Prints by Walton Ford

November 3, 2009 - March 31, 2010

National Academy of Sciences2100 C St., N.W., Rotunda Gallery

Free. Photo ID required.

Click here to read the essay "Ornithology + Allegory: The Work of Walton Ford" by Barbara Larson.

In his paintings and prints, Walton Ford references the nineteenth-century illustrations of naturalists such as John James Audubon, while adding his own modern-day twist. His beautiful images of flora and fauna are complex narratives, wryly critiquing colonialism, industrialism, politics, and our relationship with the environment. The four limited-edition prints on view at the NAS are part of a larger set exhibited at the Whitney Museum of American Art in 2005.

Walton Ford has had a strong interest in art and the natural world since childhood. A graduate of the Rhode Island School of Design, he is the recipient of several national awards and honors including fellowships from the Guggenheim Foundation and the National Endowment for the Arts. His first major one-man show was at the Brooklyn Museum in 2006. After living in New York City for more than a decade, Ford and his family have settled in the southern Berkshire Mountains of Massachusetts.

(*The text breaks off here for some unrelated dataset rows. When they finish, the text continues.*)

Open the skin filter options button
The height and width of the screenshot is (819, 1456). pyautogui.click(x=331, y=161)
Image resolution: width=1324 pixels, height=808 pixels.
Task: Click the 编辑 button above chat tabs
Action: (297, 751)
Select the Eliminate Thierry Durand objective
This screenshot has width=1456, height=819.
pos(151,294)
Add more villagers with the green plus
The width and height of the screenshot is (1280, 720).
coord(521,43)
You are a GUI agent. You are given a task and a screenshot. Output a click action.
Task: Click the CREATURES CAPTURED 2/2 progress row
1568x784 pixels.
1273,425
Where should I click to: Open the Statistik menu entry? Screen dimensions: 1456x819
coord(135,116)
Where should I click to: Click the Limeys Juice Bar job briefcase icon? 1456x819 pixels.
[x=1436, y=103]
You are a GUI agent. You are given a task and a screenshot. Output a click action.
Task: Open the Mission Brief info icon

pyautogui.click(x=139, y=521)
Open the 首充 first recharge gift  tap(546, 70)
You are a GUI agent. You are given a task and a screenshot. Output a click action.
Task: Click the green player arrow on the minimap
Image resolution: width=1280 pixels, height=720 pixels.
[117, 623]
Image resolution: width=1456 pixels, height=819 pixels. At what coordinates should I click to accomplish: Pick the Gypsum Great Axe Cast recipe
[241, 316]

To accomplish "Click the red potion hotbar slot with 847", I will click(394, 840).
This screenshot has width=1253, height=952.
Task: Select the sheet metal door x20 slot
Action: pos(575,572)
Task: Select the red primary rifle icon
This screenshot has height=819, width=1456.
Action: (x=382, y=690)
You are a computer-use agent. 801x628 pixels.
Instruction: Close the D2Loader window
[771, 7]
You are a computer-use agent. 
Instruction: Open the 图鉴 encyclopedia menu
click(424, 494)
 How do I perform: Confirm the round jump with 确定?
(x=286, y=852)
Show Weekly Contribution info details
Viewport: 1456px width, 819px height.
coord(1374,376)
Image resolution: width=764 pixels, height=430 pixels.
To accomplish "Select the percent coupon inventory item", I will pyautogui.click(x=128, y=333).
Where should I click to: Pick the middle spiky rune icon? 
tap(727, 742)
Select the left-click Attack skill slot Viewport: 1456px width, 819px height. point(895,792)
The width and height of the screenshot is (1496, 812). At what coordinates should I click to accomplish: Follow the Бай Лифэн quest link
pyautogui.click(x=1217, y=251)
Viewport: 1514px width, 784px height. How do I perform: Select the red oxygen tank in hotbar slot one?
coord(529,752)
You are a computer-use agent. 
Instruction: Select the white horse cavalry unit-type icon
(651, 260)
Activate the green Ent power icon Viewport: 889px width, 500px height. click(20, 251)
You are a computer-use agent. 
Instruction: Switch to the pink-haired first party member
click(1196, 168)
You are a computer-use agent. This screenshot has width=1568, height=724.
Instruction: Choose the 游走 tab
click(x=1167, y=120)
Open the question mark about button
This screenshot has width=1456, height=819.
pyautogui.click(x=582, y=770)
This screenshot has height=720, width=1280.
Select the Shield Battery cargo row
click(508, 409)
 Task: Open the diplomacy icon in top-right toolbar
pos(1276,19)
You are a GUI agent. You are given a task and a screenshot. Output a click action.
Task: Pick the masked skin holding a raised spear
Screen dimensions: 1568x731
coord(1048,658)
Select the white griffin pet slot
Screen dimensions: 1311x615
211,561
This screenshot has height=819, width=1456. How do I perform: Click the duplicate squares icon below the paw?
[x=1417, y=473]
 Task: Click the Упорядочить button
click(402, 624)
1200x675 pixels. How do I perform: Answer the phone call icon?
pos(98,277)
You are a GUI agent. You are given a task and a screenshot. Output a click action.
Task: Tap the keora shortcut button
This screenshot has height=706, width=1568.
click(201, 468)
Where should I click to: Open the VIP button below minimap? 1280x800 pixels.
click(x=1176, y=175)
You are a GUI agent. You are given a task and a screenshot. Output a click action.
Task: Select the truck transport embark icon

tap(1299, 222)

More about the image at left:

Once numerous, the brightly-colored Cuban red macaw is now extinct. Walton Ford’s solitary, splendidly feathered macaw sits on a branch, beset by pesky flies and surrounded by various traps to capture him. The clue to the allegory is the title, “La historia me absolvera” which means “history will absolve me.” This was Fidel Castro’s final statement in a lengthy declaration against the abuses and corruption of the Batista government, delivered in 1953 as his self-defense during a secret trial after the failed attack on an army barracks in Santiago, Cuba. Sentenced to fifteen years in prison, Castro was released two years later under a general amnesty for political prisoners; four years after that, Batista fled as Castro’s forces seized Havana. Attempts to oust Castro by force or assassination in the early 1960s failed. Ford here illustrates these attempts to unseat Castro as flies and traps, and adds a text about bomb-rigged seashells and a fungus-impregnated diving suit. But only the future will answer Castro’s defiant statement of 1953.